- _TASK DIRECTIONS_: Having located "342x277 pixels.", write out its line and the remaining lines of the material exactly, the last one included, but not the pictures.

- _PROVIDED RECORDS_:
———

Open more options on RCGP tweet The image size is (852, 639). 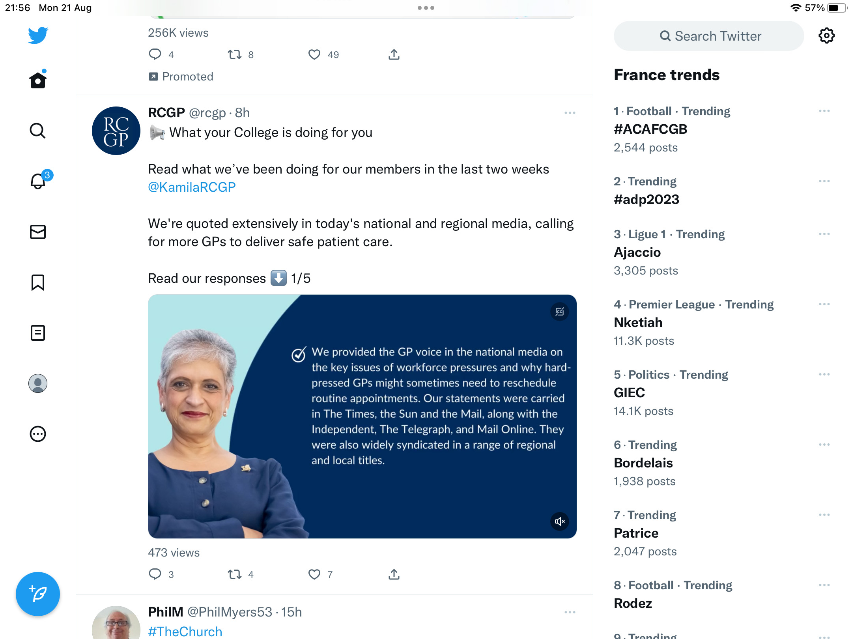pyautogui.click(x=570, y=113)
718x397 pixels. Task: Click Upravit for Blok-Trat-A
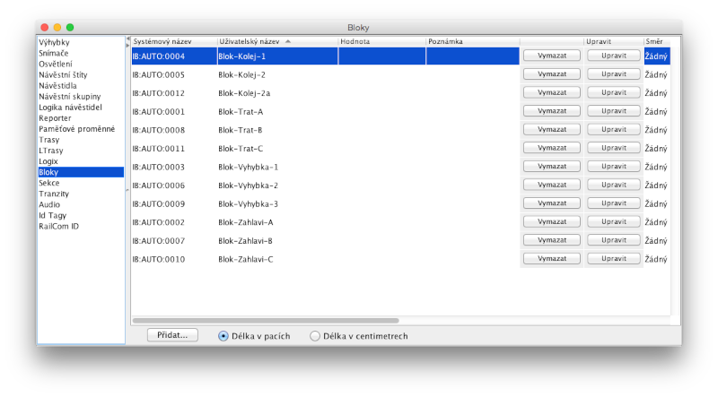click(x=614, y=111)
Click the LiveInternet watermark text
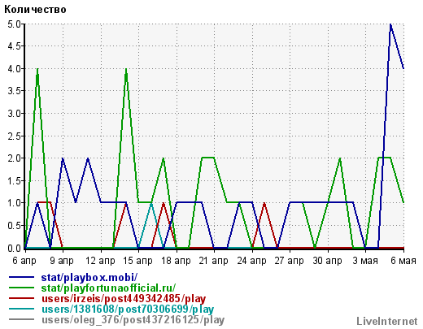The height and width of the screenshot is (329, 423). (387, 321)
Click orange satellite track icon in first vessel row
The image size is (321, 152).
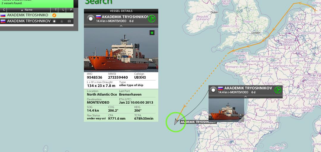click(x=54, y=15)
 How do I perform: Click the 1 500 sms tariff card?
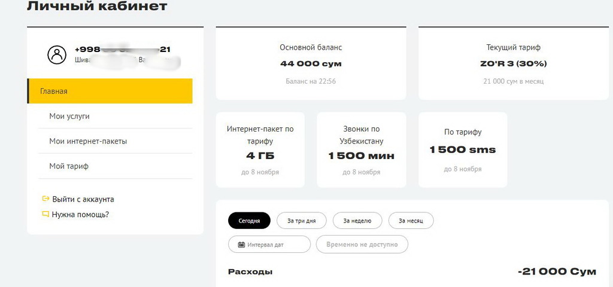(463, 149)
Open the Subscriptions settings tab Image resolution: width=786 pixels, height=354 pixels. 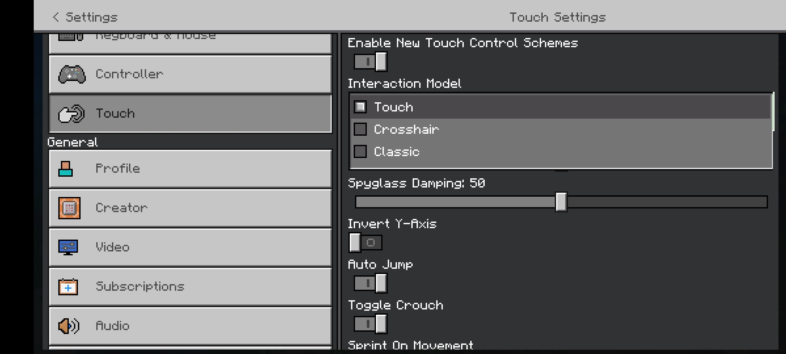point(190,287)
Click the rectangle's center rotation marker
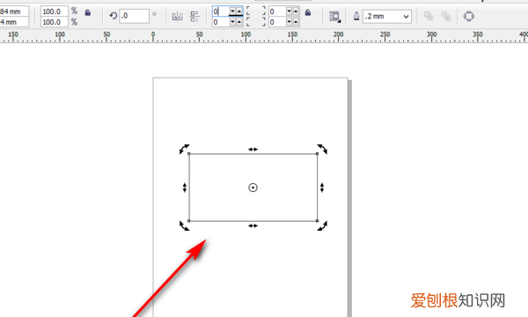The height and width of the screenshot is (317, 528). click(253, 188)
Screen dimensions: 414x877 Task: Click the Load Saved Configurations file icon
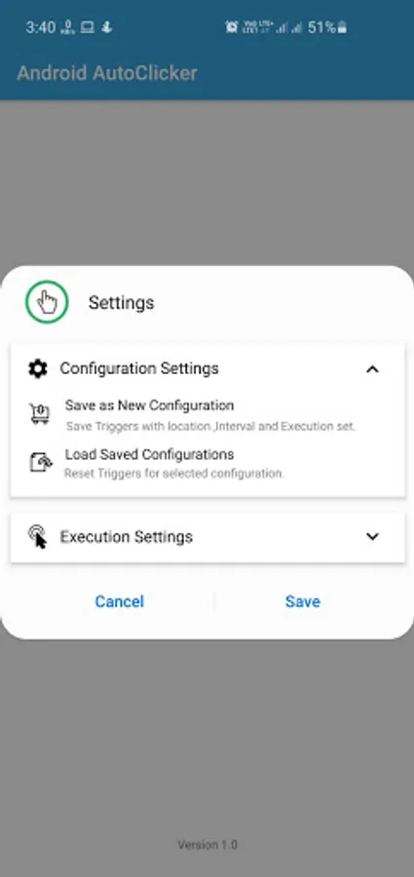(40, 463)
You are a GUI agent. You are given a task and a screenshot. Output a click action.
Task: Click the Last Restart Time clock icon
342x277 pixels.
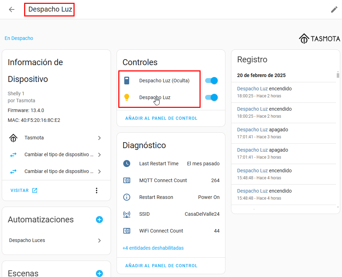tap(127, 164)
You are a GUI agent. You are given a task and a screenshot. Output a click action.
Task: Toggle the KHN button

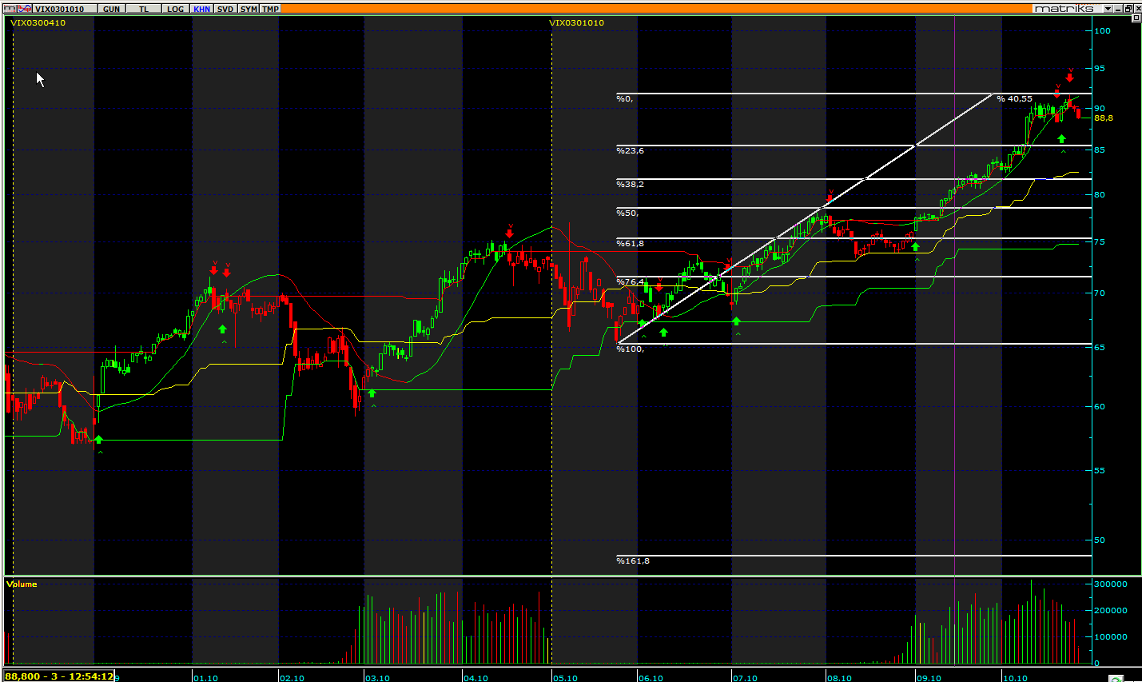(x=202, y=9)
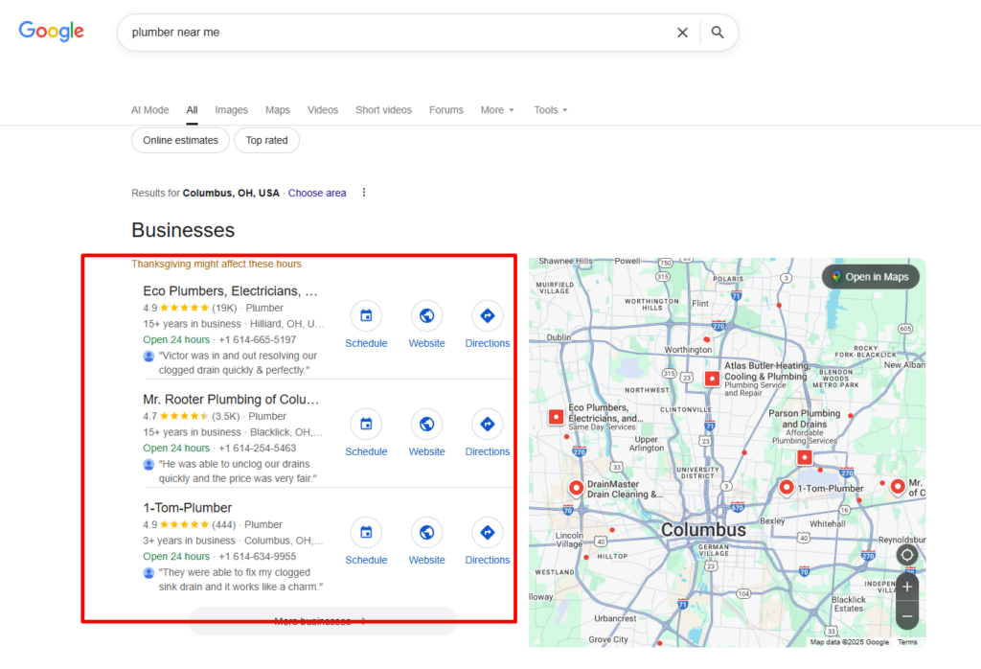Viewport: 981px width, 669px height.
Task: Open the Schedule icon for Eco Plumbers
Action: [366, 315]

———

- _WRITTEN SOLUTION_:
342x277 pixels.
tap(127, 164)
You are a GUI agent. You are given a task and a screenshot. Output a click action.
Task: Toggle the KHN button

(x=202, y=9)
Viewport: 981px width, 669px height.
Task: Open the Schedule icon for Eco Plumbers
Action: [366, 315]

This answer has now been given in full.